Don't try to lock them in one position throughout the movement—this natural scapular motion is part of healthy shoulder mechanics.

Mistake #4 – Shrugging Your Shoulders and Ignoring Your Lats

When your shoulders creep up toward your ears during pushups, your trapezius muscles hijack work that should go to your chest, shoulders, and triceps.

This compensation pattern reduces your stability, decreases your pushing strength, and shifts tension away from the muscles you're actually trying to develop.

You end up with a less effective exercise and increased strain on your upper traps—exactly what you don't want.

Most people also completely neglect their lats during pushups, which is a bigger oversight than you might think.

Your lats provide a stabilization component that significantly improves both strength output and shoulder health.

When you ignore them, you're essentially performing the exercise with one hand tied behind your back.

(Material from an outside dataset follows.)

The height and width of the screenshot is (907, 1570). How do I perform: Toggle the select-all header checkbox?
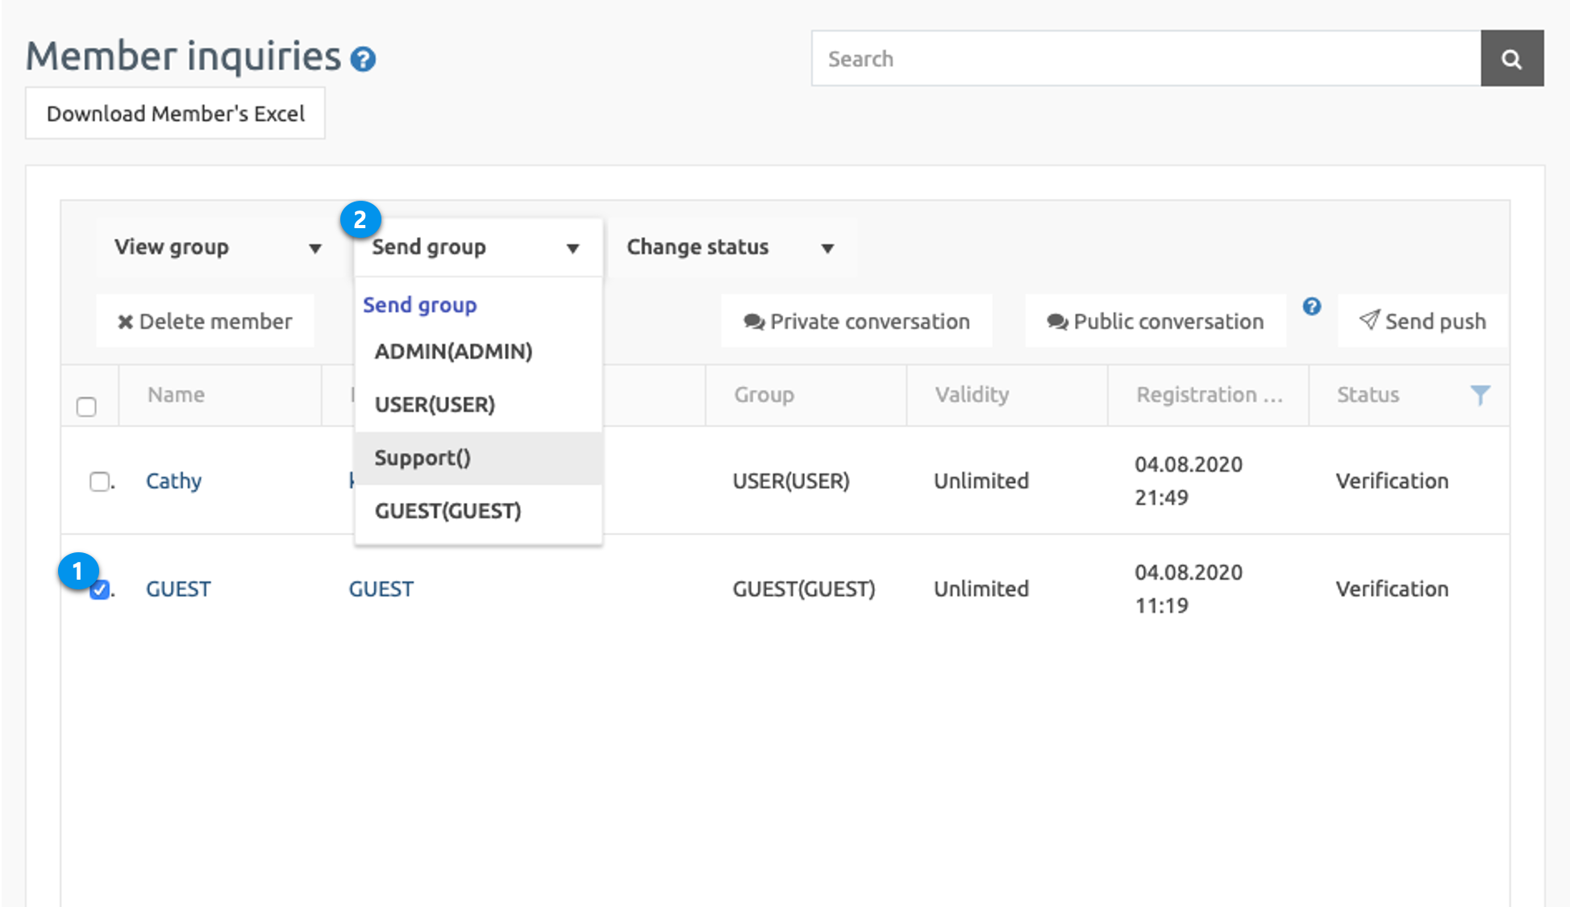tap(86, 406)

The fix requires active engagement before you even begin the movement:

Pull your shoulders down and away from your ears using your lat muscles.

You want to create maximum distance between your ears and shoulders—think about actively depressing your shoulder girdle.

This isn't a passive position; you need to maintain this muscular tension throughout every single repetition.

Here's a powerful cue that activates your lats and fixes your shoulder position simultaneously: imagine you're “screwing your hands into the floor.”

This mental image promotes external rotation at the shoulders, which turns on your lats and locks your shoulders into a stable position.

You're not actually twisting your hands—the floor won't move—but the isometric tension from attempting this rotation creates the stability you need.

Once you establish this shoulder-down, lat-engaged position at the start of your set, don't let it slip as you fatigue.

The moment your shoulders start riding up toward your ears, reset between reps if needed.

This position provides the foundation for both safety and performance, keeping tension exactly where it belongs.

Mistake #5 – Rushing Through Repetitions Without Control

Cranking out pushups as fast as possible might inflate your rep count, but it sabotages everything else.

Rapid, uncontrolled movements increase shear force on your elbow joints, reduce time under tension, and eliminate the benefits of the eccentric (lowering) phase—which happens to be particularly important for muscle growth and strength development.

Speed also makes maintaining proper form essentially impossible.

You can't focus on elbow position, core tension, and shoulder stability when you're just bouncing up and down.

Slow down your tempo significantly:

Take at least 2 seconds to lower your body to the floor with complete control.

If you're more advanced and looking for an extra challenge, extend this to 4-5 seconds on the descent.

Pause briefly at the bottom position without bouncing, then push back up with controlled power.

The ascent can be quicker than the descent, but it should still be deliberate—not explosive or jerky.

The principle here is simple: quality over quantity.

Fewer perfect repetitions with proper tempo will yield far better results than twice as many rushed, sloppy reps.

Ten controlled pushups with 2-second descents build more strength and muscle than twenty fast ones where you're essentially free-falling to the floor and rebounding back up.

Each repetition should look identical whether it's your first or your last.

If your form starts breaking down—elbows flaring, hips sagging, shoulders shrugging—you're done with that set.

Stop there instead of grinding out additional reps with compromised technique.

If you can't perform pushups with proper form and tempo, use easier variations.

Incline pushups or knee pushups allow you to build the necessary strength without sacrificing technique.

Never compromise your form just to complete more repetitions.

Build a solid foundation first, then progress to more difficult variations once you've mastered the fundamentals.

Conclusion

Fixing these five mistakes transforms the pushup from a potentially harmful movement into one of the most effective exercises you can do.

Start with proper elbow positioning, full range of motion, and rigid body alignment, then add lat engagement and controlled tempo.

Master these fundamentals before chasing higher rep counts—your joints and muscles will thank you.